Paying suppliers when products are delayed

As a retailer, paying suppliers is a standard aspect of the day-to-day running of your business, but what happens if products are delayed? Toby Griffin investigates the various options in place to help you manage your payments and asks whether service level agreements could help level the playing field?

Back in September I attended the KBSA conference and one of the highlights was a lively discussion that ensued when a panel of –mostly – independent KBB retailers were asked for their thoughts on stock issues and supplier failings.

With all of the retailers on the panel rightly bemoaning the lack of communication and let-downs by suppliers over the last year or so, it was suggested some sort of penalty should be put on suppliers for failing to meet reasonable performance standards.

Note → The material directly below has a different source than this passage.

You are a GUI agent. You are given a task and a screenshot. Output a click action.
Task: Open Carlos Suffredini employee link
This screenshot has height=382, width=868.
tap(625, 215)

Interestingly though, Dawn Short, MD of Callerton – and the only supplier taking part in the discussion – rightly pointed out that her company had commonly been let down by many of her suppliers, with an absence of materials and information being rife, and causing untold delays and hassle.

It seems then that while retailers are playing ‘piggy in the middle’ between customers and suppliers, suppliers too are stuck between their own suppliers and retailers. We may not have all been in the same boat, but we’ve all been in the same storm.

So, with supplier-retailer stresses at an all-time high, with talk of financial redress for failings, it made me wonder how credit accounts, contracts, service level agreements (SLAs), terms and conditions agreements (T&Cs), early settlement discounts and payment terms are currently used, and how effective they all are in managing contractual relationships.

Credit accounts

With a variety of functions, I was interested to find out whether the role of credit accounts in the KBB sector was to decrease the administrative burden, help with cash flow, act as a form of leverage in the case of grievances and disputes, or something else.

To kick off the conversation, I posted a poll on LinkedIn, asking the question: What is the (real) main reason that credit accounts are sought?

Although I expected cash flow to be the most popular answer, the fact it took two-thirds of the vote was a surprise. Although it seems that this can depend on a number of factors including the macroeconomic situ­ation, seasonality, etc. According to Steve Root of Roots KBB, in Faversham, his motivations for wanting credit accounts have changed over the years.

“Today credit accounts are purely for admin purposes,” Root says. “But when we started the business 24 years ago, it was about cash flow.”

Understanding that turnover is vanity and profit is sanity, but cash is reality, it seems that most retailers are always grateful for the extra money in their bank. Speaking to Lucy Corlett-Shaw, country manager for Finnish extractor hood brand, Roros Hetta (and former buyer for Magnet), she sees the supplier-retailer relationship from both sides. “It’s not just retailers that feel pressure on cash flow. Their suppliers and their suppliers do too,” she says. “At all times, cash protection is the name of the game.”

But Dan Stronge, MD of kitchen retailer Jones-Britain, based in East Sussex remarks: “Yes it [credit accounts] does help with managing cash flow, but it’s temporary and I think it’s a false economy. You’ve got to pay the bill at some point.”

For others, like Bill Miller, MD of  buying group KBBG UK, the offering of credit accounts has become something of a habit. “There is an element of tradition with credit accounts,” he says, “and an expectation that a new supplier needs to offer a credit account.” 

It seems that suppliers have become inadvertent overdraft facility providers to retailers. Explaining why this has become the case, Miller continues: “With bigger marginal profits, and generally higher turnovers, during lean times the supplier can sometimes act as a banker/investor to their customers.”

It’s one thing to have a credit account, but another to have a suitable credit limit.

Lucy Gregson, busi­ness develop­ment director of the retailer Callerton Kitchens and Interiors, in Newcastle, believes that limits “need to be there

to be fair to the suppliers who put them in place. When it comes to finances, relationships and being a proven trusted retailer is critical for it to work.”

Interestingly Matt Hall, sales manager for bedroom manu­facturer Intrinsic Works, feels that certain brands have an ill-advised app­­roach to allocation against credit limits. He believes goods on a lead time should not be included in any credit limit – a sentiment echoed by Corlett-Shaw at Roros Hetta, who says: “Credit limits being vacuumed up by unavailable stock means, by definition, that credit hasn’t been used.”